Endothelin regulation of cardiac contractility in absence of added endothelin.

Endothelin has a positive inotropic effect on cardiac muscle, but its role in the regulation of contraction in cardiac tissue is not clear, inasmuch as there has been no demonstration of endothelin regulation of contractility in the absence of added endothelin. To address this question, the changes in contractility of isolated rat ventricular trabeculae produced by endothelin and by BQ-123, an endothelin receptor A antagonist, were measured in tissues with different levels of contractility resulting from bathing the tissues for different lengths of time. The effect of endothelin depended on the extent to which tension had declined from its peak level: the greater the decline, the larger the increase in developed force produced by endothelin. The effect of BQ-123 also depended on the extent to which force had declined.
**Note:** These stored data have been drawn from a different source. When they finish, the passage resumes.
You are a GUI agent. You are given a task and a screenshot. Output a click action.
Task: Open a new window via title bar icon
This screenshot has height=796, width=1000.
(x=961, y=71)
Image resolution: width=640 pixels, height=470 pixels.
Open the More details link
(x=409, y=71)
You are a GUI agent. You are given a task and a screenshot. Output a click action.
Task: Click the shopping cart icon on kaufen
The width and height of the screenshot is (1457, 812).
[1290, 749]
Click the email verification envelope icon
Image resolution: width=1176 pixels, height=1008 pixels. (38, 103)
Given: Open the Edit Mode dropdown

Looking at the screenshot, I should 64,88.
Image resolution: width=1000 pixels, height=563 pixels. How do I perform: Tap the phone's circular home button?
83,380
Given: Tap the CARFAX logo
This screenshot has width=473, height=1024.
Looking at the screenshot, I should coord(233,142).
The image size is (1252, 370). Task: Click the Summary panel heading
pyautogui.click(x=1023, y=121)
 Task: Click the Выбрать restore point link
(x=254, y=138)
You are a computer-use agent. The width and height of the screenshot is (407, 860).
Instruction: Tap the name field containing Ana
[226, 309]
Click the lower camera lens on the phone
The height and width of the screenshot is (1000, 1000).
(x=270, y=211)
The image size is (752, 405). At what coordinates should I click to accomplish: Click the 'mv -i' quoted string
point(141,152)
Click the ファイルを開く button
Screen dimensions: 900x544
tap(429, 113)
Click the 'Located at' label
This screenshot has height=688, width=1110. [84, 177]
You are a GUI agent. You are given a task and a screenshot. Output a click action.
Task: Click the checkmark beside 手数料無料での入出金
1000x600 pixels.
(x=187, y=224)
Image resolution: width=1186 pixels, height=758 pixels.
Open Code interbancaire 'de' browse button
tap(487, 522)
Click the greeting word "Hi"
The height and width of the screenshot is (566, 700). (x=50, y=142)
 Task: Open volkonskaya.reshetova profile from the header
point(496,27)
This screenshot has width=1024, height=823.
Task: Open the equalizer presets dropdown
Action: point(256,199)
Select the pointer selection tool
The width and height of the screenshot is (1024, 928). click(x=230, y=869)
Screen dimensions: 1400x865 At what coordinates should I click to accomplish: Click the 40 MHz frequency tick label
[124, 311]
The effects of the addition of endothelin or BQ-123 indicate the presence of substantial regulation of contractility due to basal secretion of endothelin: the degree of endothelin activity is greater in cardiac tissue generating more tension. Damage to the endocardial endothelium from a brief exposure to Triton X-100 reduced the response to BQ-123. The response to BQ-123 depends on the number of functioning endothelial cells. From the extent of the effect of endothelin or BQ-123, it appears that as much as 50% of total force-generating capacity of the tissue is sensitive to endothelin produced by the endothelial cells in the isolated heart. This stimulation of contractility is gradually lost in the isolated cardiac tissue, contributing to the progressive decline in developed force with time.